China’s Massive Solar Rooftop Roll-Out Gains Traction, But Grid Struggles To Keep Pace

Via South China Morning Post, a look at China’s massive ‘distributed’ solar power generation program on roofs of houses, factories and airports is spreading across country, but curtailment rate is also rising:

Former construction contractor Gao Shouguang switched careers last year, abandoning the troubled property sector to become a solar panel distributor – and another example of China’s economic transition – in the southwestern Chinese megacity of Chongqing.

Gao and his team are busy every day, shuttling around the county where they are based to install rooftop solar panels on houses.

Mounted on steel frames, the gleaming striped panels absorb sunlight and generate electricity that can be sold to grid companies, while also shielding the house from rain and heat.

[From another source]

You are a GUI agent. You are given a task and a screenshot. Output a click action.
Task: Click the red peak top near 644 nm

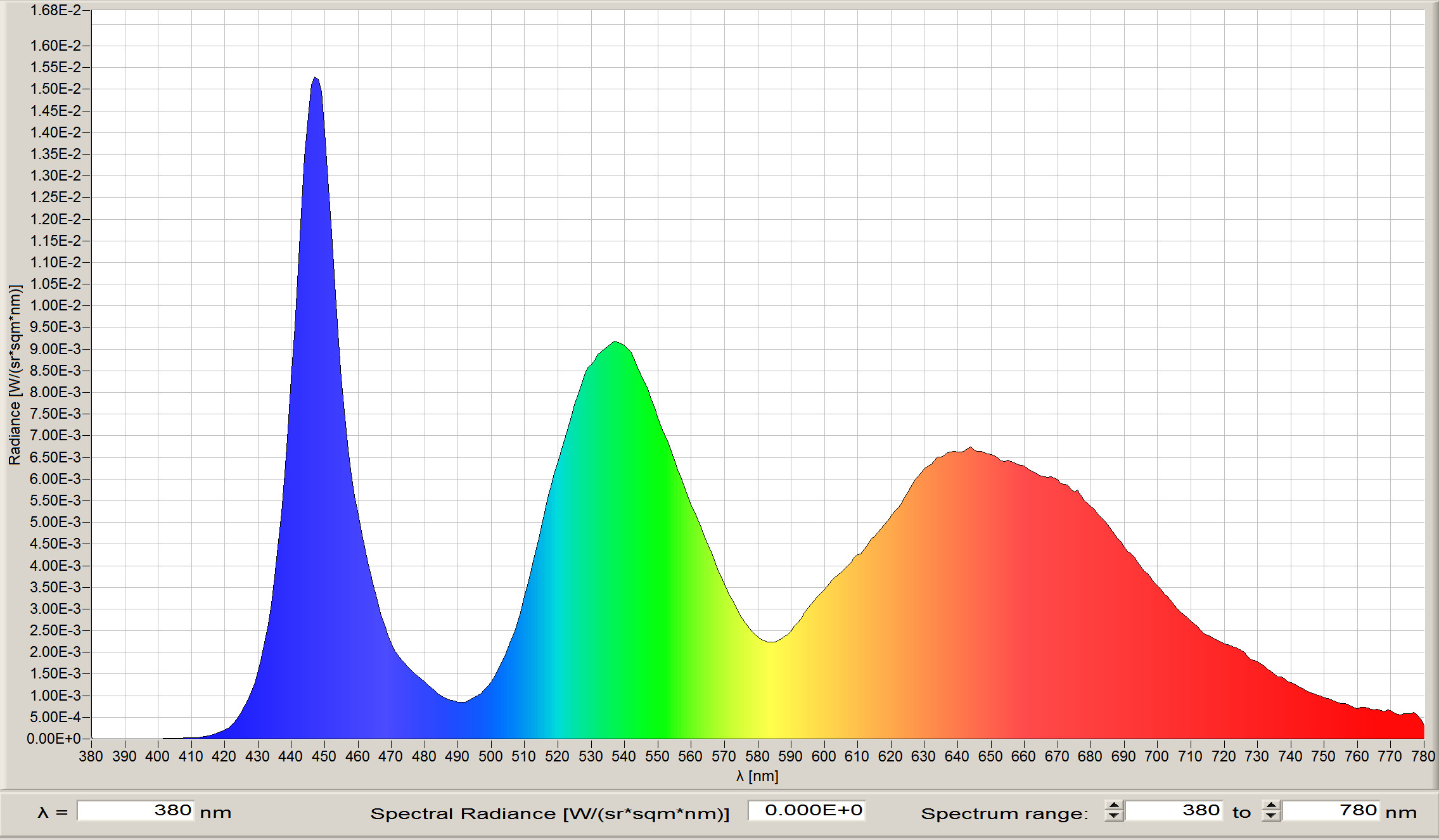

“Solar panels offer waterproofing and can help households earn additional income,” Gao said. “They’re becoming increasingly well-received by farmers.”

Installing solar panels on a typical 100 square metre (1,076 sq ft) rooftop costs more than 100,000 yuan (US$13,700), and that sees most residents opt to rent their rooftop space to solar panel distributors like Gao.

He offers them 25-year contracts that pay 15 yuan per panel a year, plus a first-year incentive payment of 50 yuan a panel. With each solar panel covering about three square metres, the owner of a 100 square metre rooftop can earn around 450 yuan a year.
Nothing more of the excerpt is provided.